AMS 380, Data Mining
Catalog Description:
This course will teach the basic ingredients of classical and contemporary statistical
data mining methods, including dimension reduction, model selection, pattern recognition,
and predictive modeling using traditional general linear models and generalized linear
models, and modern statistical learning methods, such as decision trees, random forests,
neural networks, etc.

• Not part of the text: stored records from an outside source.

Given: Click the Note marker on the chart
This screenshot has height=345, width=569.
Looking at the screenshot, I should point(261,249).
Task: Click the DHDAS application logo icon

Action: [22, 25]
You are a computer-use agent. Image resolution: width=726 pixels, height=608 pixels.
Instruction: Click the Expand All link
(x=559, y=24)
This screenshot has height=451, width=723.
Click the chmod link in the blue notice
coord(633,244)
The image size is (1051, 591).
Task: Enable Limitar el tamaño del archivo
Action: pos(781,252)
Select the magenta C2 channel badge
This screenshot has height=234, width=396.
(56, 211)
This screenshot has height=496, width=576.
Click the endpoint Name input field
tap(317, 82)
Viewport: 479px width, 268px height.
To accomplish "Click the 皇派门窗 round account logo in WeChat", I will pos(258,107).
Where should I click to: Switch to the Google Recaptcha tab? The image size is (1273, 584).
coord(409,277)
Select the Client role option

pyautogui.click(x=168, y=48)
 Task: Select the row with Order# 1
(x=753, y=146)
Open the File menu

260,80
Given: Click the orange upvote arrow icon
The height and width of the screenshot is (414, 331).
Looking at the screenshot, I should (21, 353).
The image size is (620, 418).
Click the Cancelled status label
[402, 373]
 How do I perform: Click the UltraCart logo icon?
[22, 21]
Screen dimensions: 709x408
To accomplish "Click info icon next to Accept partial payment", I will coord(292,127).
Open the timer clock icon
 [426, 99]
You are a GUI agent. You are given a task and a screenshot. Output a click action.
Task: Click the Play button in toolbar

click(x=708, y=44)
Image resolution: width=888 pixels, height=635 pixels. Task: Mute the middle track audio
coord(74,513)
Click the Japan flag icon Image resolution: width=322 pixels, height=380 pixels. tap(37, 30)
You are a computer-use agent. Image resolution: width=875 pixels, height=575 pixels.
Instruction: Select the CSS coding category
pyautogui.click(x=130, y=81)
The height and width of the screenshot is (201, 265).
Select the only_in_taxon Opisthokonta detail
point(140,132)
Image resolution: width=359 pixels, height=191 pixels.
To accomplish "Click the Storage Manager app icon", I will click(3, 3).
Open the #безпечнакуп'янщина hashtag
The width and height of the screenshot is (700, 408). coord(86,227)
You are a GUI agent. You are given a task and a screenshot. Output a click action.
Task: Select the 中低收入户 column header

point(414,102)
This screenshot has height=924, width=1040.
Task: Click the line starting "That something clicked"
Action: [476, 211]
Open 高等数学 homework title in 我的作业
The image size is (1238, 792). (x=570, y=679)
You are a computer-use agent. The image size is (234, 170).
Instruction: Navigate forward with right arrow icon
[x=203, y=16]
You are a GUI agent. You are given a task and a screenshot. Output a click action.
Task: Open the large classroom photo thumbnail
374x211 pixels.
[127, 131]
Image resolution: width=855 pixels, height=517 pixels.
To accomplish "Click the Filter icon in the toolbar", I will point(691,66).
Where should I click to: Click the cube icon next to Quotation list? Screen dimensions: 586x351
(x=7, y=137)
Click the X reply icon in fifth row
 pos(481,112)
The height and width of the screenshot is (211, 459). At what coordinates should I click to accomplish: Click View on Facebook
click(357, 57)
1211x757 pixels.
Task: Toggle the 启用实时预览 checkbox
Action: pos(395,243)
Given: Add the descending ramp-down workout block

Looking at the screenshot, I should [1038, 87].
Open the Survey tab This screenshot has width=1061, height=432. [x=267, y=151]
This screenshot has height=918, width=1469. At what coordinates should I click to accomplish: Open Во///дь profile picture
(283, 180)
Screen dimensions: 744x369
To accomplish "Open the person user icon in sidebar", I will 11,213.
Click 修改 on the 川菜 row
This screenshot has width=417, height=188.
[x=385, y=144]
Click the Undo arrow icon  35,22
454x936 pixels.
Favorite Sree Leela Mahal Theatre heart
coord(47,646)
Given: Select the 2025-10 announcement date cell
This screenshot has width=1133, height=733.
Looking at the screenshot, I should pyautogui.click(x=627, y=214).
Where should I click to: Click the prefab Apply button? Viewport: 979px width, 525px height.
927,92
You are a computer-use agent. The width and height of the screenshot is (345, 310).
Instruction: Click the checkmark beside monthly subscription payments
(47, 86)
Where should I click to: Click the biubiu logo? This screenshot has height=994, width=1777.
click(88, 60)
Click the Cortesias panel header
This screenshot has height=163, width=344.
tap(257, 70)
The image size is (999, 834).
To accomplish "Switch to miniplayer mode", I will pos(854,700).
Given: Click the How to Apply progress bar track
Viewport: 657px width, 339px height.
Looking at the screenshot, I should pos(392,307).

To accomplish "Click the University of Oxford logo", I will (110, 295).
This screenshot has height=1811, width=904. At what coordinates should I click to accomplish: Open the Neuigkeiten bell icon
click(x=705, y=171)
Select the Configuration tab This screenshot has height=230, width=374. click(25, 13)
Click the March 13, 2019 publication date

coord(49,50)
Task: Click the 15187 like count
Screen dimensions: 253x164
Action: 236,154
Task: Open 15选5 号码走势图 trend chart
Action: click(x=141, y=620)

The course will teach how to employ and implement these methods.
Prerequisite: AMS 210 or MAT 211; and AMS 311
3 credits
Offered initially spring 2021; thereafter, spring, summer and fall.
Course Materials for Fall 2026:
Required Textbooks:
"An Introduction to Statistical Learning with Applications in Python (ISLP)" by Gareth James, Daniela Witten, Trevor Hastie and Robert Tibshirani; (Spring Texts in Statistics); 2023rd edition, Springer; ISBN: 978-3031387463
"Hands-On Machine Learning with Scikit-Learn, Keras and TensorFlow: Concepts, Tools, and Techniques to Build Intelligent Systems" by Aurelien Geron; 3rd edition, Publisher: O'Reilly Media, November 8, 2022; ISBN: 978-1098125974
Recommended Textbooks:
"Learning from Data, A Short Course" by Yaser S. Abu-Mostafa, Malik Magdon-Ismail, Hsuan-Tien Lin; 2012; ISBN: 978-1-60049-006-4
"Probabilistic Machine Learning: An Introduction" by Kevin P. Murphy; The MIT Press; 2022; ISBN: 978-0262046824
"Dive into Deep Learning" by Aston Zhang, Zachary C. Lipton, Mu Li, Alexander J. Smola; 1st edition; Cambridge University Press, 2023; ISBN: 978-1009389433
"Introduction to Applied Linear Alegbra: Vectors, Matrices, and Least Squares" by Stephen Boyd, Lieven Vandenberghe; 1st edition; Cambridge University Press, 2018; ISBN: 978-1316518960
"scikit-learn User Guide"
SYLLABUS
- Some basic statistical tests
- Linear regression and classic variable selection
- Regularized linear regression
- General linear model
- Cluster analysis
- Principle Component Analysis
- Statistical Resampling methods
- Random Forests
- Neural Networks
Learning Outcomes for AMS 380, Data Mining:
1) Demonstrate understanding of classical and contemporary data mining methods including:
*Dimension reduction;
*Variable selection;
*Pattern recognition.
2) Demonstrate understanding of predictive modeling using:
*Traditional linear models;
*Generalized linear models.
3) Demonstrate understanding of modern statistical learning models, including:
*Classification and regression trees;
*Random forests;
*Neural networks.
4) Demonstrate mastery of using these statistical procedures with the programming
languages:
* Python.